▸ **WHAT TO WORK ON**
Every line in the entries where "anclaje" is found should be copied.

--- MATERIAL PROVIDED Enclosed Below ---

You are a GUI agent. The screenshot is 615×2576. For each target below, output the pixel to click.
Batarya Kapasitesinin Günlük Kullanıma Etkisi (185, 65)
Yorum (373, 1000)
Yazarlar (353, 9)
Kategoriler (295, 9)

--- End of Enclosed MATERIAL PROVIDED ---
--- MATERIAL PROVIDED Enclosed Below ---

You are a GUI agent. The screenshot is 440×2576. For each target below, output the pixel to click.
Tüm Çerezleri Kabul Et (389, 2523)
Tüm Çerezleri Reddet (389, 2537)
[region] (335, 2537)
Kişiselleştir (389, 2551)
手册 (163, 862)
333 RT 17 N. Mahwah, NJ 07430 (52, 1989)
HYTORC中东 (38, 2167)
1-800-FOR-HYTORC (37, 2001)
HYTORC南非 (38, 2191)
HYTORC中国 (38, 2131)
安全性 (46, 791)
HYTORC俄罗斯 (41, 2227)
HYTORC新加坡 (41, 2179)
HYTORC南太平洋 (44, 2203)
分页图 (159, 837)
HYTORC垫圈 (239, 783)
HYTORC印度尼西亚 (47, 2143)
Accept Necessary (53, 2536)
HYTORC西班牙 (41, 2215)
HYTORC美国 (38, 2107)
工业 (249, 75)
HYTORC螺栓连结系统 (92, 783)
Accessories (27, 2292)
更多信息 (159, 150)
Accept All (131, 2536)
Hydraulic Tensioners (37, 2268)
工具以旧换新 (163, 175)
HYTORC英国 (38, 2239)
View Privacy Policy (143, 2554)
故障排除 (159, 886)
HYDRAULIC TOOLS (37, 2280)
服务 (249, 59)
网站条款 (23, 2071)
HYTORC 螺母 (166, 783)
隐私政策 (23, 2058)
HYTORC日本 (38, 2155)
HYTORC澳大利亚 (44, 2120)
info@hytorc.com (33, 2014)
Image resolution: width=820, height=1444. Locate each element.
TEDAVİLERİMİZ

--- End of Enclosed MATERIAL PROVIDED ---
--- MATERIAL PROVIDED Enclosed Below ---

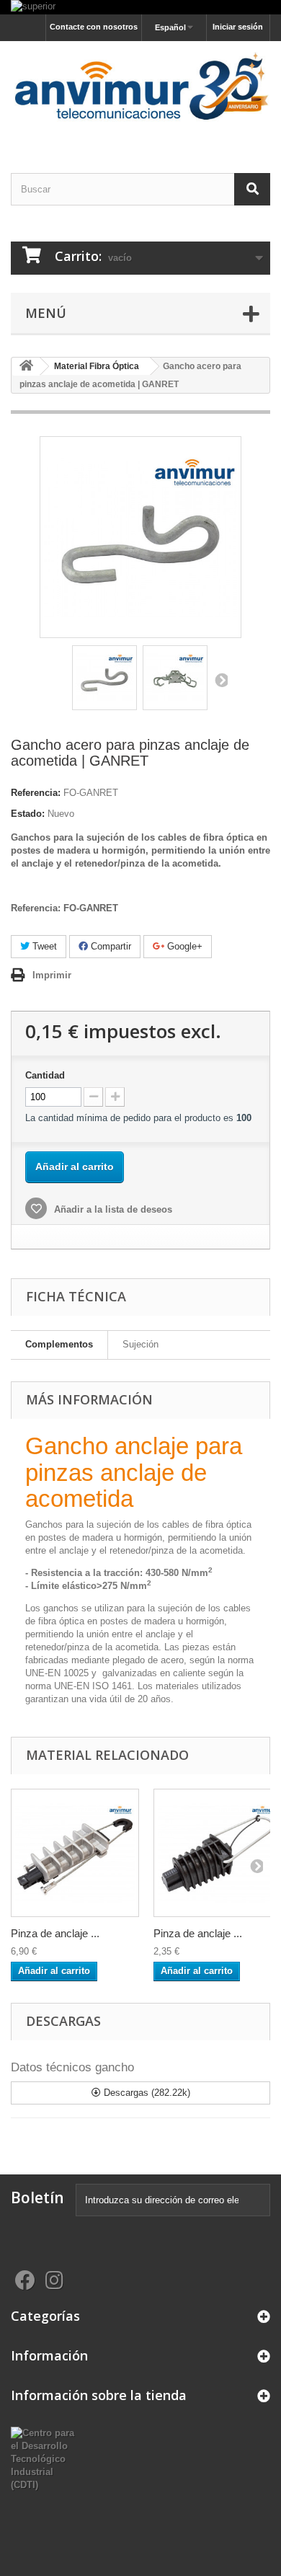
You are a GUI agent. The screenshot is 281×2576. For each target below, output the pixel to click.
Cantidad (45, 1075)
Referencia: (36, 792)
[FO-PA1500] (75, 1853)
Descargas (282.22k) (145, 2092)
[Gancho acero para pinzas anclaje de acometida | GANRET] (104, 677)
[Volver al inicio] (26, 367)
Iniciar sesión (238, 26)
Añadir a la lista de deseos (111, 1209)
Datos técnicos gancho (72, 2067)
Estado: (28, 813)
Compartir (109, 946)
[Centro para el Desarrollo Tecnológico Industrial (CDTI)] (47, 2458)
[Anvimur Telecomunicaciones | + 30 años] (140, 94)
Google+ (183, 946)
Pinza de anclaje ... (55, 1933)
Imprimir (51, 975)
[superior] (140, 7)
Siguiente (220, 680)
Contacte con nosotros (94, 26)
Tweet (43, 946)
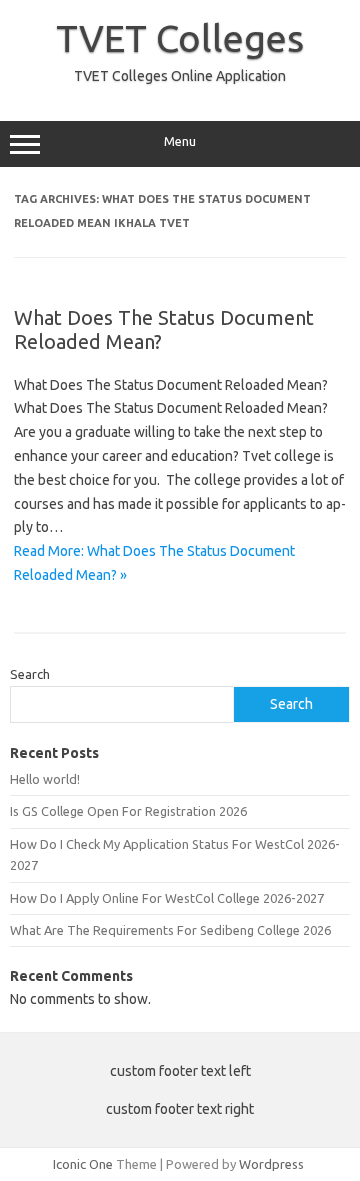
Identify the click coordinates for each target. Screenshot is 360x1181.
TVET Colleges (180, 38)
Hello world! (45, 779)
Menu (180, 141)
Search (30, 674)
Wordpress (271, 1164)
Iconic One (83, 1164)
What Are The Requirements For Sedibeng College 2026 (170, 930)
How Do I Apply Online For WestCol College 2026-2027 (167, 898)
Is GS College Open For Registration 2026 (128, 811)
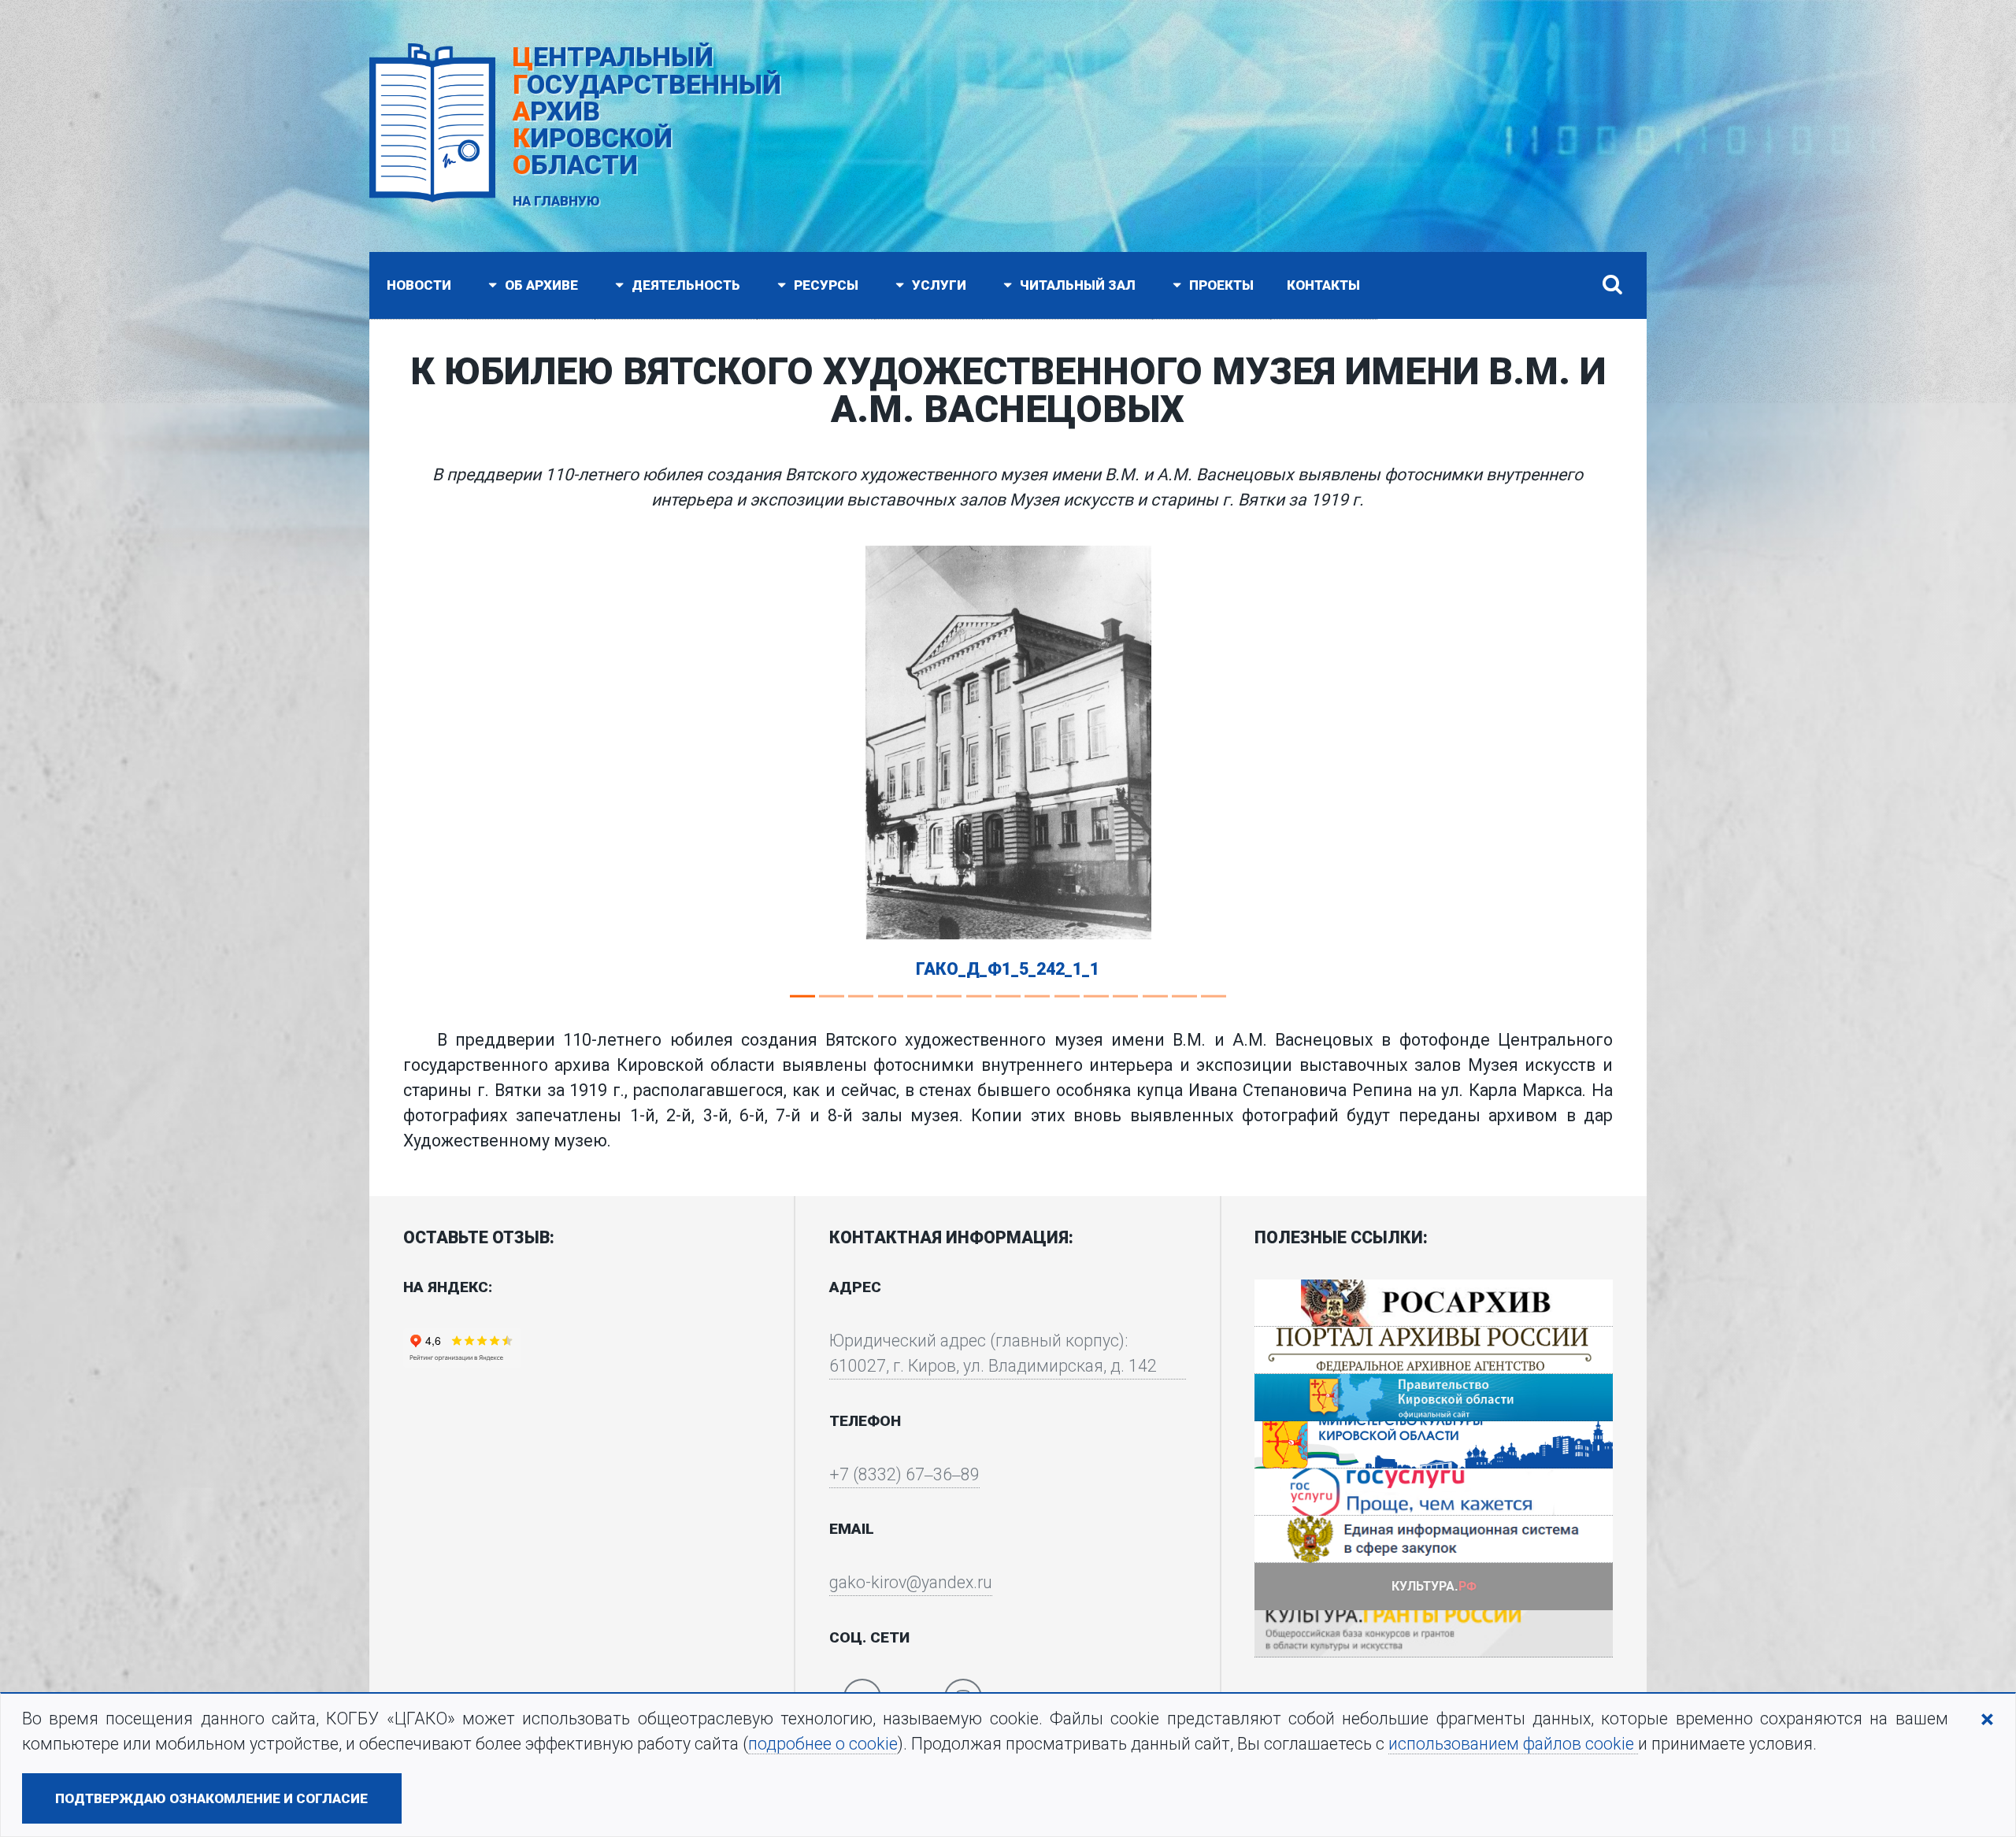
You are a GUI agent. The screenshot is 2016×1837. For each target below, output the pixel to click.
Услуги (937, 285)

--- End of Enclosed MATERIAL PROVIDED ---

▸ **FINISHED TASK**
[Gancho acero para pinzas anclaje de acometida | GANRET] (104, 677)
Pinza de anclaje ... (55, 1933)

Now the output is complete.